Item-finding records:
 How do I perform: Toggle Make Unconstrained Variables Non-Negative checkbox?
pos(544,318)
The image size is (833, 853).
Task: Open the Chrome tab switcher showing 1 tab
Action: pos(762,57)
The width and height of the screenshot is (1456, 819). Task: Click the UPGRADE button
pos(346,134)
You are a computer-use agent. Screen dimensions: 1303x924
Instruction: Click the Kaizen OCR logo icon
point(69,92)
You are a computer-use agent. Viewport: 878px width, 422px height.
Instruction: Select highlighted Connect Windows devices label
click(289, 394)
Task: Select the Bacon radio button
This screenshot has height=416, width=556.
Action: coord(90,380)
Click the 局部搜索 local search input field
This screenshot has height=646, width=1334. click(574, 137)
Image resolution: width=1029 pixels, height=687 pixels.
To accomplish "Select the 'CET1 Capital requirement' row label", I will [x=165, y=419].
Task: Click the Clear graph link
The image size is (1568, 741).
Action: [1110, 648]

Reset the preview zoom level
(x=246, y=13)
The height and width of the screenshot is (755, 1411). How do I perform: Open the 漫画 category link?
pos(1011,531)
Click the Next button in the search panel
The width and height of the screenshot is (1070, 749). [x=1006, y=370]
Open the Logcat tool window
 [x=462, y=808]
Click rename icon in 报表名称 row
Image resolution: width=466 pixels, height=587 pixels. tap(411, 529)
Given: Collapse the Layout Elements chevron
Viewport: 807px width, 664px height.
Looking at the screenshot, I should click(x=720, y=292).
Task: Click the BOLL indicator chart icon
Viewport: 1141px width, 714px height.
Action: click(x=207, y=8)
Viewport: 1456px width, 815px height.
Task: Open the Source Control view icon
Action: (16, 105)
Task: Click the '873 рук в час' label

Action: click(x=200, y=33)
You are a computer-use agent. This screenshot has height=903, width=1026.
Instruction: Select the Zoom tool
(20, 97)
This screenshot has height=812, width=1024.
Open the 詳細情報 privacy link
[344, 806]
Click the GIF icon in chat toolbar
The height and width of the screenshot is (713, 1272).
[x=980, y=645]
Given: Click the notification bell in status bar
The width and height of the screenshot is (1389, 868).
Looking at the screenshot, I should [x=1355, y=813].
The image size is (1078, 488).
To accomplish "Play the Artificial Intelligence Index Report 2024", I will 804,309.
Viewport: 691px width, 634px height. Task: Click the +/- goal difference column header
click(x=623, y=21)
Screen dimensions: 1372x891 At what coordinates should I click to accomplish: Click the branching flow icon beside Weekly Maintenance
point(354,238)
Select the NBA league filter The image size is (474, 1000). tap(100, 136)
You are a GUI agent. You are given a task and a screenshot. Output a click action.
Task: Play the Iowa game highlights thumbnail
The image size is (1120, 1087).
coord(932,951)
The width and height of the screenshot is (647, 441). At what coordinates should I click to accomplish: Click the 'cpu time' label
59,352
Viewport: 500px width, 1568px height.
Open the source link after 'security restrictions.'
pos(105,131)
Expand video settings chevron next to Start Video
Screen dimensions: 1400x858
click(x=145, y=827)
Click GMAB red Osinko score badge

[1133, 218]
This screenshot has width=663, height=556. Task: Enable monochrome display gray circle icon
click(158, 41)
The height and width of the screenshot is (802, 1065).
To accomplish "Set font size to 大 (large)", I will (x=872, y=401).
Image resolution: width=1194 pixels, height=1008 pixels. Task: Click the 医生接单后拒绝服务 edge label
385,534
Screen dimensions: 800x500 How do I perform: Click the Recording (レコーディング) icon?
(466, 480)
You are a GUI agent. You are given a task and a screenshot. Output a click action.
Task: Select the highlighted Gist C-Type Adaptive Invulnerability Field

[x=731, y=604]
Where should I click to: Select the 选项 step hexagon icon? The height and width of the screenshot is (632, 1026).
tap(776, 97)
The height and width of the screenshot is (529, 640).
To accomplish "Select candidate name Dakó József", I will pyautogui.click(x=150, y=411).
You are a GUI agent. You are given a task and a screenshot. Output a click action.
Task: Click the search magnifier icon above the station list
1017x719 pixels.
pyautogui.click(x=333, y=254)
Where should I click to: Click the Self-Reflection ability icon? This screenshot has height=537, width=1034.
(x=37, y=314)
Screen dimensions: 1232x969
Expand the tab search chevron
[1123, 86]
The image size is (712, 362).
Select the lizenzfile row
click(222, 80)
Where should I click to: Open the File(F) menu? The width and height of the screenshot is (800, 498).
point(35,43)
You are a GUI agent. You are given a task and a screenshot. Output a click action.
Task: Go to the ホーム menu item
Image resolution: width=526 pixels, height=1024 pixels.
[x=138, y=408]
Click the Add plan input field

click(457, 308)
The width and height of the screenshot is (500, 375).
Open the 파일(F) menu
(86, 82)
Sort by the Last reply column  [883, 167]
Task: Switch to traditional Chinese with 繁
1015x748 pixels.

▶ [EXERCISE OBJECTIVE]:
Update all of the material above by replacing "Instruction" with "Command" wherever it appears. Keep every other character the same.

▶ [RESULT OF THIS TASK]:
 How do I perform: Toggle Make Unconstrained Variables Non-Negative checkbox?
pos(544,318)
The image size is (833, 853).
Task: Open the Chrome tab switcher showing 1 tab
Action: pos(762,57)
The width and height of the screenshot is (1456, 819). Task: Click the UPGRADE button
pos(346,134)
You are a computer-use agent. Screen dimensions: 1303x924
Command: Click the Kaizen OCR logo icon
point(69,92)
You are a computer-use agent. Viewport: 878px width, 422px height.
Command: Select highlighted Connect Windows devices label
click(289, 394)
Task: Select the Bacon radio button
This screenshot has height=416, width=556.
Action: coord(90,380)
Click the 局部搜索 local search input field
This screenshot has height=646, width=1334. click(574, 137)
Image resolution: width=1029 pixels, height=687 pixels.
To accomplish "Select the 'CET1 Capital requirement' row label", I will [x=165, y=419].
Task: Click the Clear graph link
The image size is (1568, 741).
Action: [1110, 648]

Reset the preview zoom level
(x=246, y=13)
The height and width of the screenshot is (755, 1411). How do I perform: Open the 漫画 category link?
pos(1011,531)
Click the Next button in the search panel
The width and height of the screenshot is (1070, 749). [x=1006, y=370]
Open the Logcat tool window
 [x=462, y=808]
Click rename icon in 报表名称 row
Image resolution: width=466 pixels, height=587 pixels. tap(411, 529)
Given: Collapse the Layout Elements chevron
Viewport: 807px width, 664px height.
Looking at the screenshot, I should click(x=720, y=292).
Task: Click the BOLL indicator chart icon
Viewport: 1141px width, 714px height.
Action: click(x=207, y=8)
Viewport: 1456px width, 815px height.
Task: Open the Source Control view icon
Action: (16, 105)
Task: Click the '873 рук в час' label

Action: click(x=200, y=33)
You are a computer-use agent. This screenshot has height=903, width=1026.
Command: Select the Zoom tool
(20, 97)
This screenshot has height=812, width=1024.
Open the 詳細情報 privacy link
[344, 806]
Click the GIF icon in chat toolbar
The height and width of the screenshot is (713, 1272).
[x=980, y=645]
Given: Click the notification bell in status bar
The width and height of the screenshot is (1389, 868).
Looking at the screenshot, I should [x=1355, y=813].
The image size is (1078, 488).
To accomplish "Play the Artificial Intelligence Index Report 2024", I will 804,309.
Viewport: 691px width, 634px height. Task: Click the +/- goal difference column header
click(x=623, y=21)
Screen dimensions: 1372x891 At what coordinates should I click to accomplish: Click the branching flow icon beside Weekly Maintenance
point(354,238)
Select the NBA league filter The image size is (474, 1000). tap(100, 136)
You are a GUI agent. You are given a task and a screenshot. Output a click action.
Task: Play the Iowa game highlights thumbnail
The image size is (1120, 1087).
coord(932,951)
The width and height of the screenshot is (647, 441). At what coordinates should I click to accomplish: Click the 'cpu time' label
59,352
Viewport: 500px width, 1568px height.
Open the source link after 'security restrictions.'
pos(105,131)
Expand video settings chevron next to Start Video
Screen dimensions: 1400x858
click(x=145, y=827)
Click GMAB red Osinko score badge

[1133, 218]
This screenshot has width=663, height=556. Task: Enable monochrome display gray circle icon
click(158, 41)
The height and width of the screenshot is (802, 1065).
To accomplish "Set font size to 大 (large)", I will (x=872, y=401).
Image resolution: width=1194 pixels, height=1008 pixels. Task: Click the 医生接单后拒绝服务 edge label
385,534
Screen dimensions: 800x500 How do I perform: Click the Recording (レコーディング) icon?
(466, 480)
You are a GUI agent. You are given a task and a screenshot. Output a click action.
Task: Select the highlighted Gist C-Type Adaptive Invulnerability Field

[x=731, y=604]
Where should I click to: Select the 选项 step hexagon icon? The height and width of the screenshot is (632, 1026).
tap(776, 97)
The height and width of the screenshot is (529, 640).
To accomplish "Select candidate name Dakó József", I will pyautogui.click(x=150, y=411).
You are a GUI agent. You are given a task and a screenshot. Output a click action.
Task: Click the search magnifier icon above the station list
1017x719 pixels.
pyautogui.click(x=333, y=254)
Where should I click to: Click the Self-Reflection ability icon? This screenshot has height=537, width=1034.
(x=37, y=314)
Screen dimensions: 1232x969
Expand the tab search chevron
[1123, 86]
The image size is (712, 362).
Select the lizenzfile row
click(222, 80)
Where should I click to: Open the File(F) menu? The width and height of the screenshot is (800, 498).
point(35,43)
You are a GUI agent. You are given a task and a screenshot. Output a click action.
Task: Go to the ホーム menu item
Image resolution: width=526 pixels, height=1024 pixels.
[x=138, y=408]
Click the Add plan input field

click(457, 308)
The width and height of the screenshot is (500, 375).
Open the 파일(F) menu
(86, 82)
Sort by the Last reply column  [883, 167]
Task: Switch to traditional Chinese with 繁
1015x748 pixels.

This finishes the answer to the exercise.